Silver Pigeon C-10
- Manufacturer: Mitsubishi Heavy Industries, Ltd.
- Production: 1946–1963
- Class: Scooter
- Engine: 112 cm^{3} (6.8 cu in) 4-stroke, SV air-cooled, single-cylinder
- Bore / stroke: 57 mm × 44 mm (2.2 in × 1.7 in)
- Power: 1.5 hp (1.1 kW) at 3500 rpm
- Transmission: Automatic belt-type CVT
- Tires: 3.50-7 (rear)
- Wheelbase: 935 mm (36.8 in)
- Dimensions: L: 1,550 mm (61 in) W: 560 mm (22 in) H: 1,010 mm (40 in)
- Weight: 70 kg (150 lb) (dry)

= Mitsubishi Silver Pigeon =

The Mitsubishi Silver Pigeon is a series of scooters made in Japan by Mitsubishi between 1946 and 1963. The first was the C-10, based on a scooter imported from the United States by Koujiro Maruyama, which began production at the Nagoya Machinery Works of Mitsubishi Heavy Industries. Along with the Mizushima three-wheeler pickup truck it represented Mitsubishi's first contributions to the Japanese post-war personal transport boom. The Silver Pigeon's primary competitor was the Fuji Rabbit (and in 1954, the Honda Juno). Motor scooters were so important to the post-war vehicle industry that In May 1948 both a Silver Pigeon and a Rabbit were presented to the Emperor of Japan. The Society of Automotive Engineers of Japan lists the Silver Pigeon C-10 model introduced in 1946 as one of their 240 Landmarks of Japanese Automotive Technology.

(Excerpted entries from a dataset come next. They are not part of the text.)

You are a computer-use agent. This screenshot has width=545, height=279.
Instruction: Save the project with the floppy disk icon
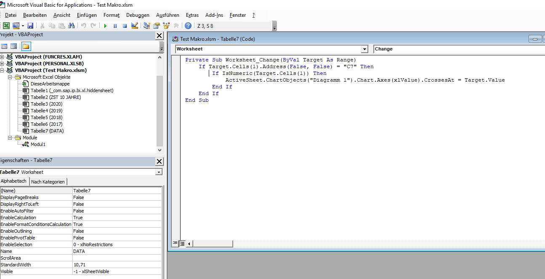(30, 26)
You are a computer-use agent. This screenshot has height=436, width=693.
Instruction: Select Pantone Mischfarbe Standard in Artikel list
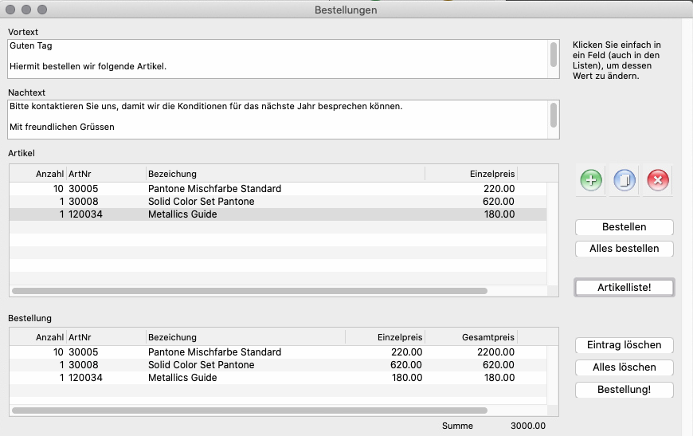pyautogui.click(x=214, y=189)

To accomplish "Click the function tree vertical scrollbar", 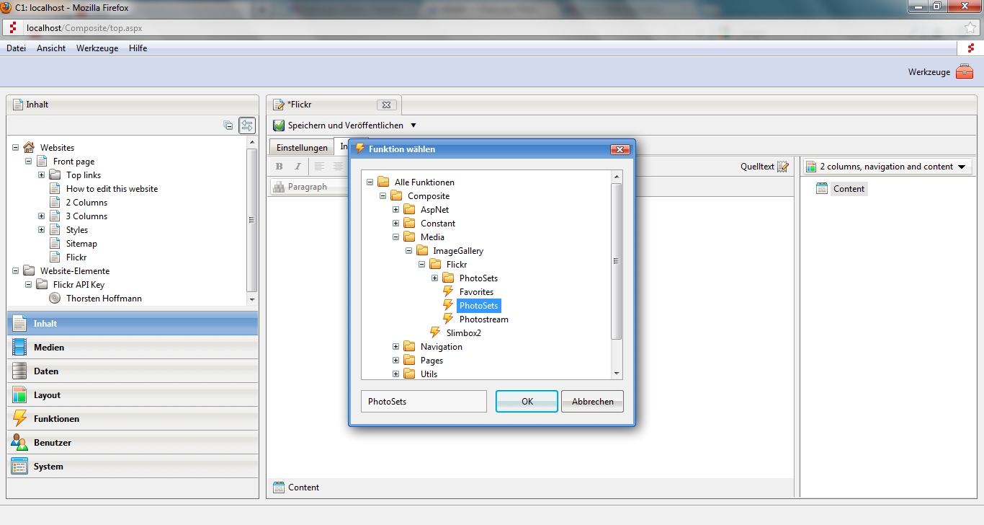I will (616, 261).
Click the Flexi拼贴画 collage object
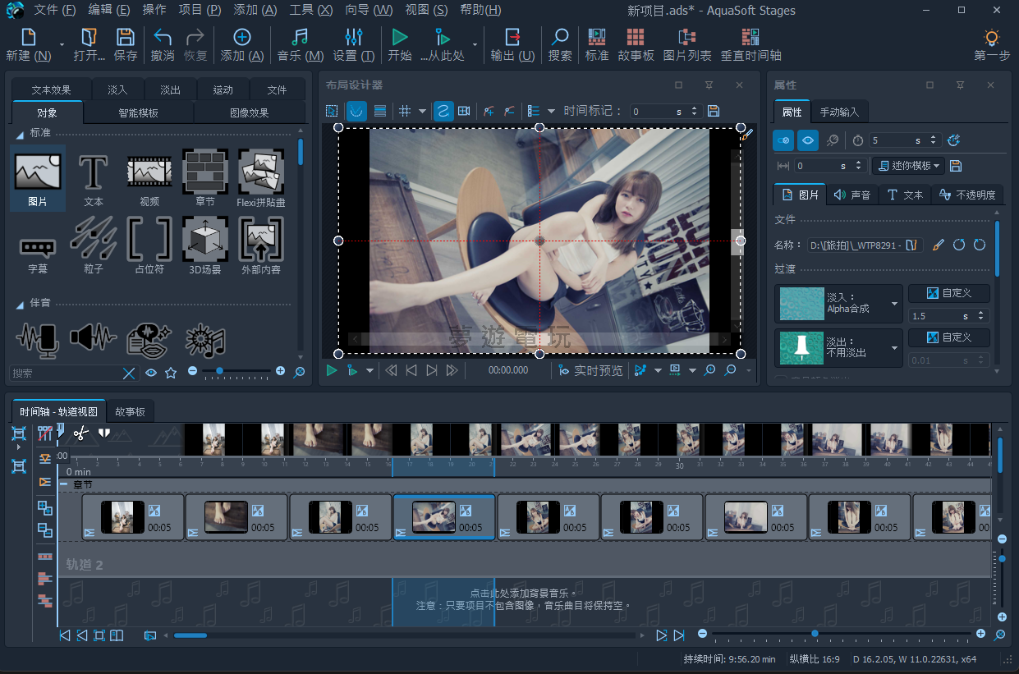Screen dimensions: 1019x674 click(261, 177)
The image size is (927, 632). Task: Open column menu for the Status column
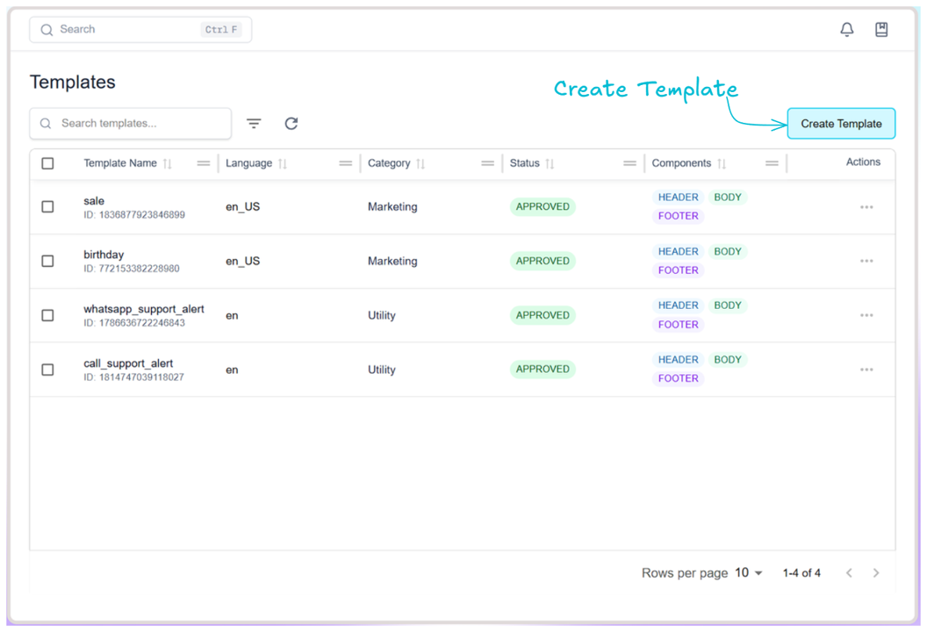[x=629, y=163]
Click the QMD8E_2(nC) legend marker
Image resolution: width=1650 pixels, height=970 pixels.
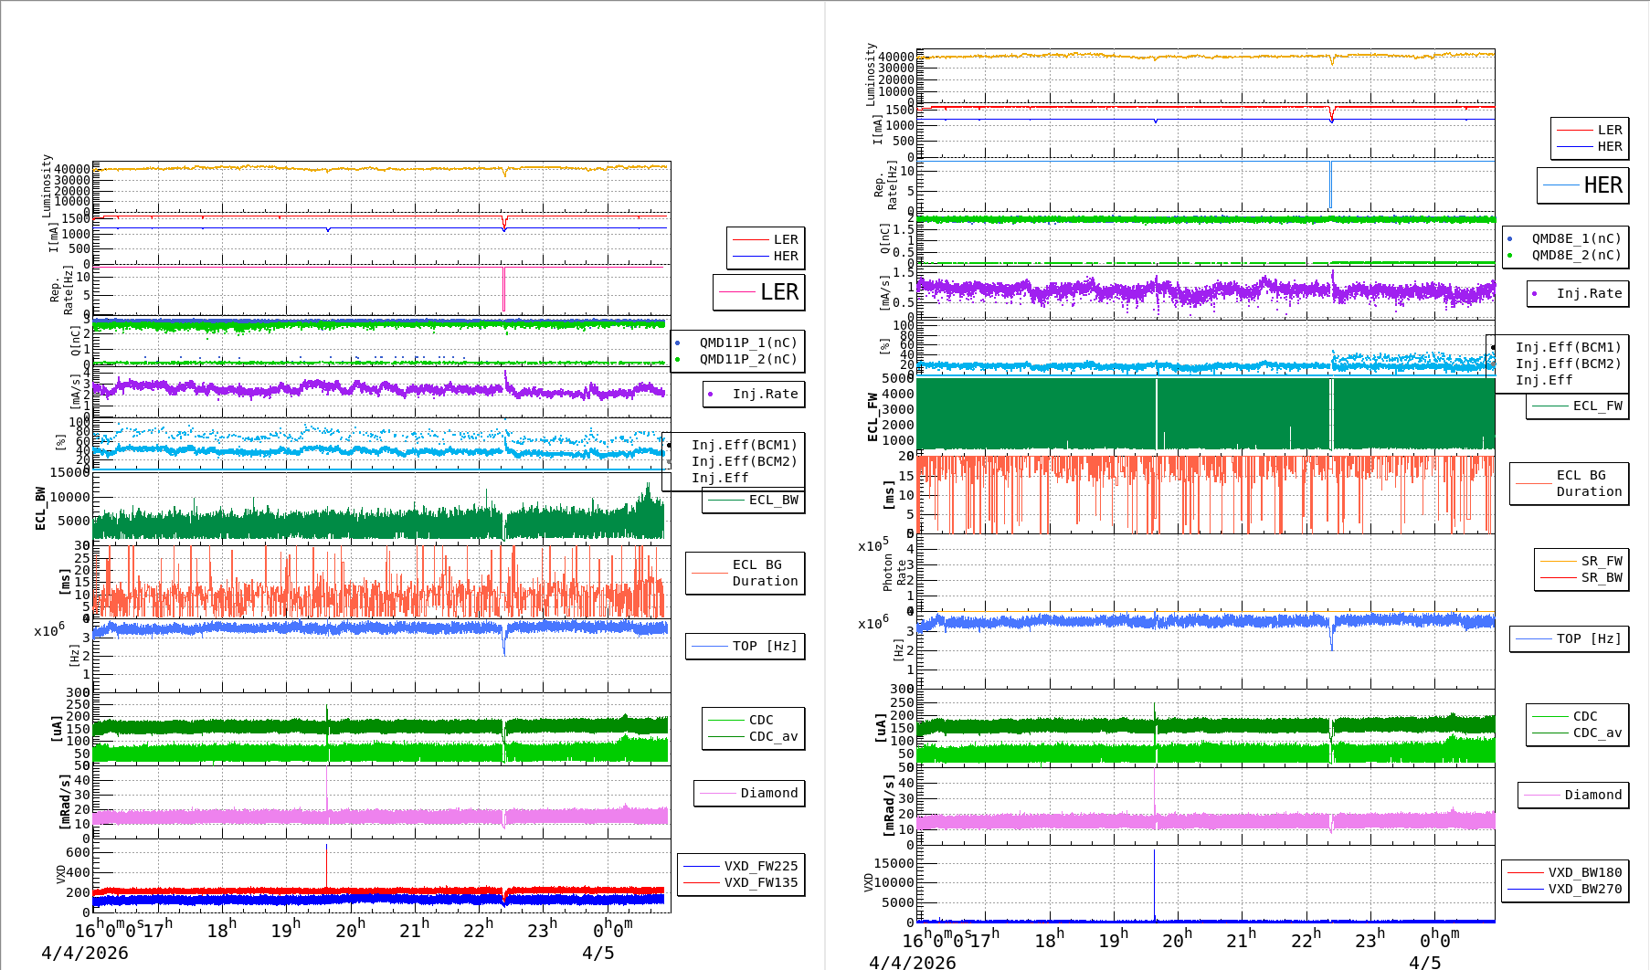1510,255
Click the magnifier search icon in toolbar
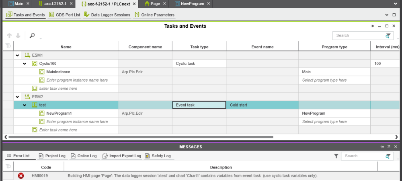Viewport: 402px width, 181px height. coord(32,36)
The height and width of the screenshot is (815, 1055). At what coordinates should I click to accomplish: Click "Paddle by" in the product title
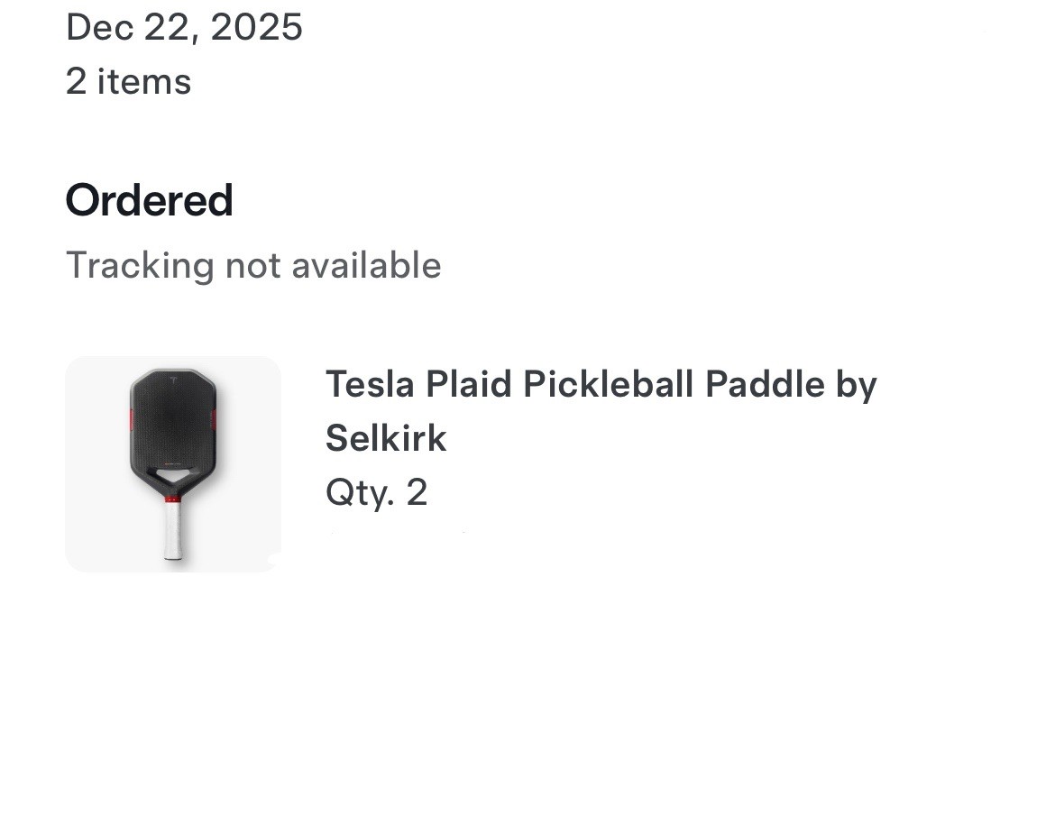(x=791, y=385)

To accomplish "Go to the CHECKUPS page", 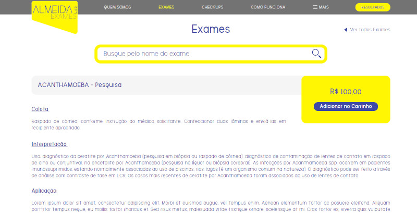I will [212, 7].

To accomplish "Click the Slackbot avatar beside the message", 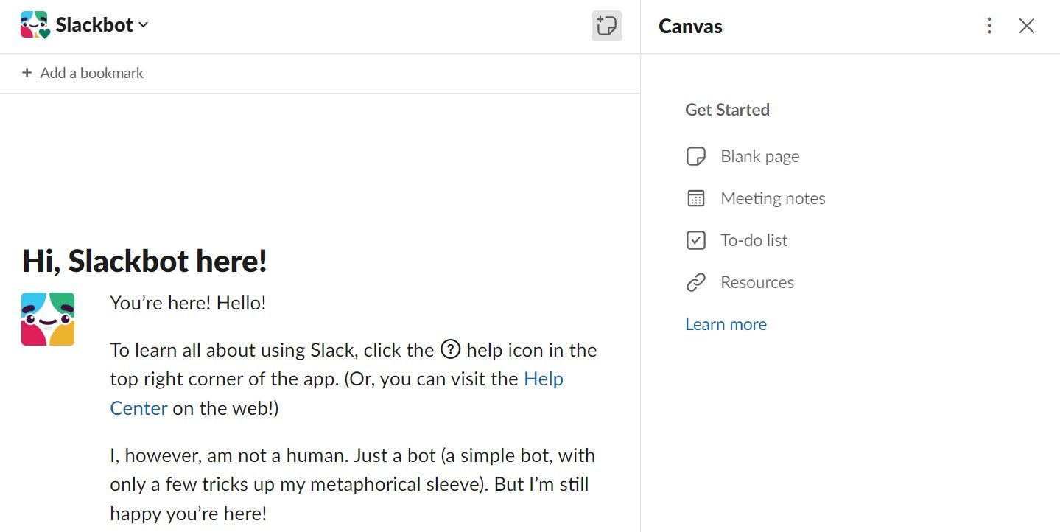I will (x=48, y=319).
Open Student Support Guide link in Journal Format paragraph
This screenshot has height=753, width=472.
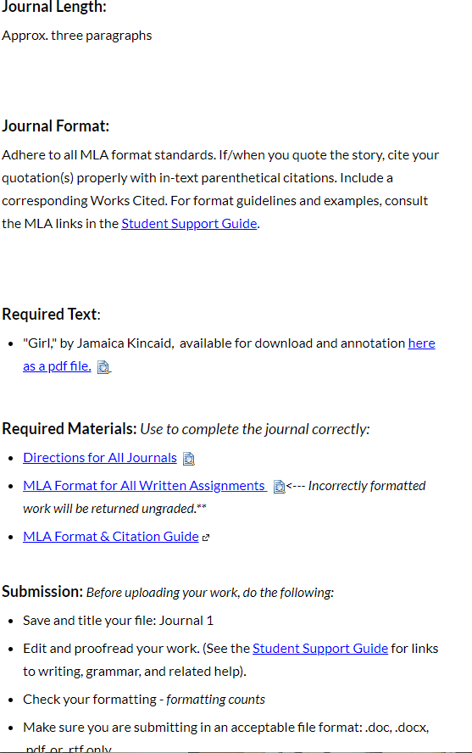click(x=190, y=223)
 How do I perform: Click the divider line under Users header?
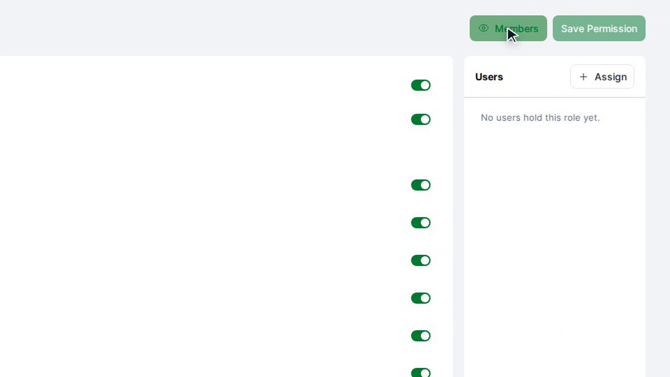pos(555,97)
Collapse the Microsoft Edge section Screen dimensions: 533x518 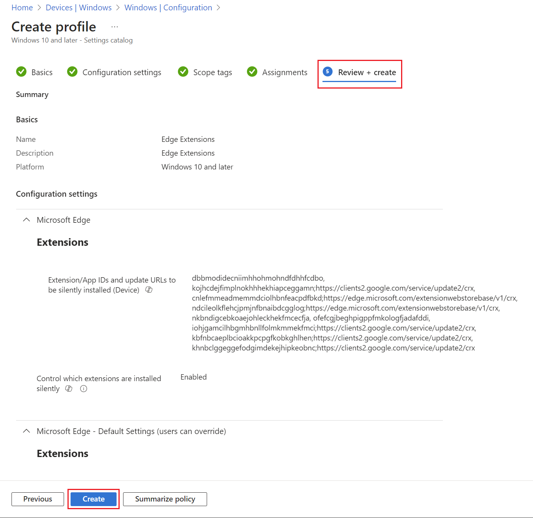[26, 220]
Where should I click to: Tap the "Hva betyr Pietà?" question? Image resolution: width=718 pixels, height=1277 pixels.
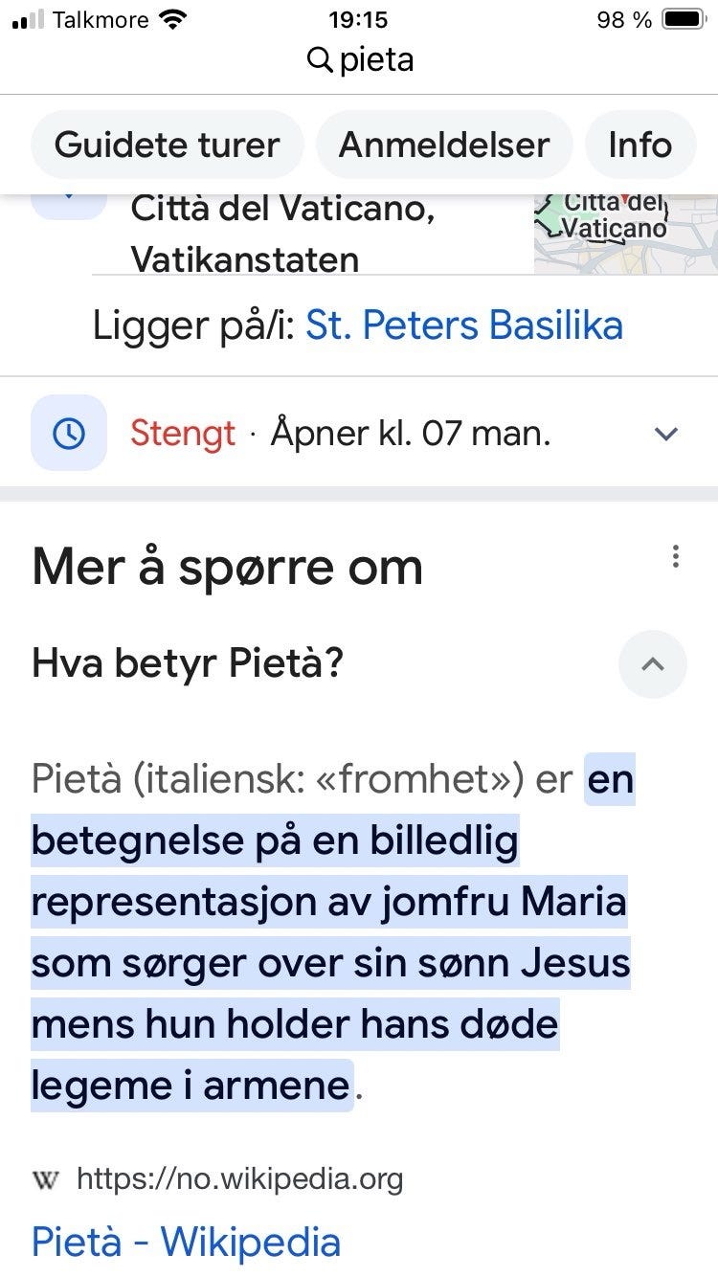(188, 662)
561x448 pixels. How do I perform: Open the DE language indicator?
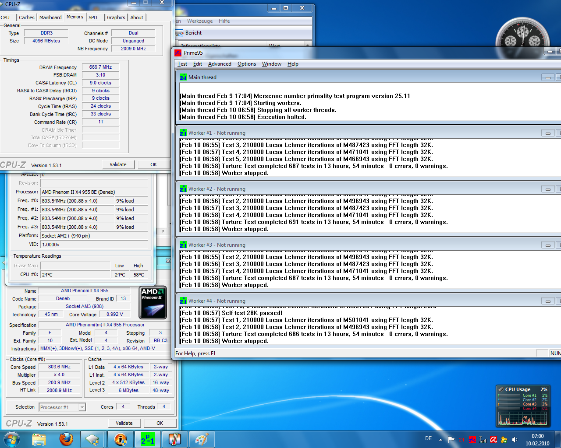click(428, 438)
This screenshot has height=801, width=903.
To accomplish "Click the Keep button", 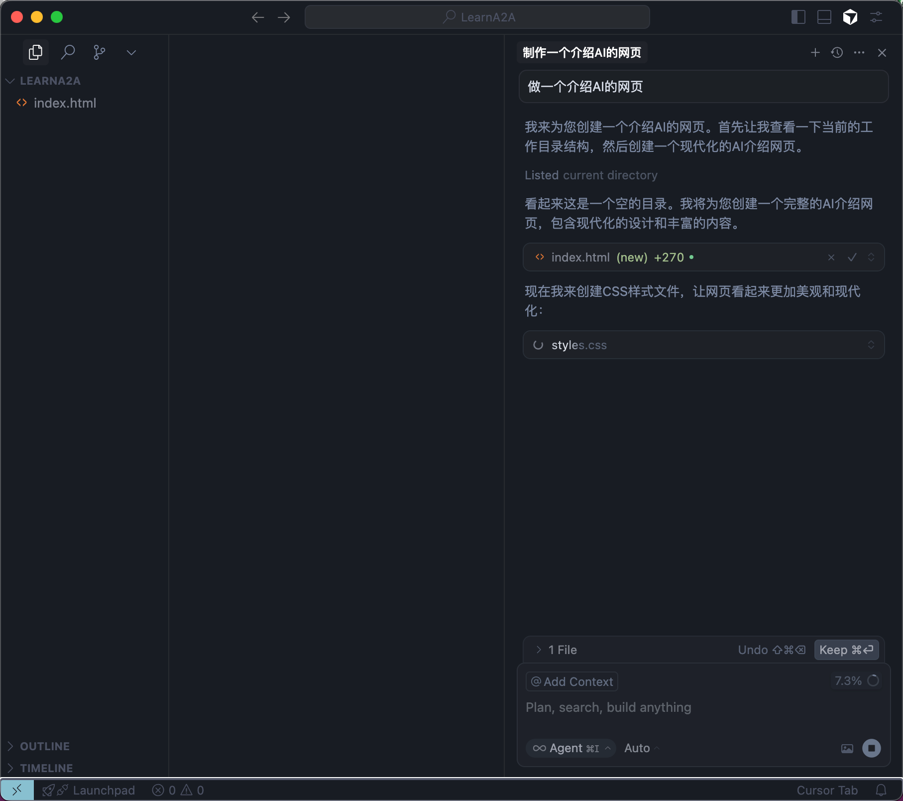I will tap(846, 650).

The Silver Pigeon proved sufficiently successful to remain in production for almost twenty years. Motor Cyclist magazine voted it "best in styling" for three consecutive years in the 1950s, a decade after its introduction, while from 1950 to 1964 it maintained an average 45 percent share of the domestic scooter market. American retailer Montgomery Ward imported the Silver Pigeon and sold it via their catalog under the Riverside captive import brand. By the time production came to an end in 1963 over 463,000 had been manufactured, with the 1960 C-200 proving the most popular individual model, with almost 38,000 sales.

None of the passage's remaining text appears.